Sopra: Mytha da Dark Souls II. Sotto: Miia da Monster Musume

Si potrebbe seguire la più o meno oziosa discussione su quale sia la creatura mitologia più vicina a Mytha. Potrebbe esser una naga o, più precisamente, una nāgiṇī, essendo di sesso femminile. Potrebbe essere una lamia. Qualcuno ha parlato di Medusa e delle gorgoni, ma quest’ultimo elemento sembrerebbe più che altro nascere da un’incomprensione iconografica. Medusa è spesso raffigurata decapitata, ma non è mai lei a regger la propria testa; è l’eroe Perseo a sollevare il macabro trofeo, dopo aver decapitato il mostro.
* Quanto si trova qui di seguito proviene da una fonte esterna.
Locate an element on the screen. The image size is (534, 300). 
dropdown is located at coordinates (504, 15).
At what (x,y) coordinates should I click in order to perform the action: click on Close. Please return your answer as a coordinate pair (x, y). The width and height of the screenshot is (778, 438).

Tradizionalmente, inoltre, Medusa non ha una coda di serpente al posto delle gambe, né particolari attributi da rettile, a parte i famosi capelli di serpe, i quali sono assenti in Mytha. Visto l’elemento della metamorfosi legato al dolore e all’amore si potrebbe forse optare per la lamia, tenendo così anche tutti i sopra citati legami e mescolamenti con melusine, empuse, streghe e altre temibili donne dell’immaginario medievale. E, al pari del cavaliere del cigno, si potrebbe anche qui vedere che ci sono (casuali?) filigrane tematiche pronte a emergere, ma – per usare una delle più abusate chiuse – questa è un’altra storia, e lasciamo un po’ di curiosità per futuri appuntamenti.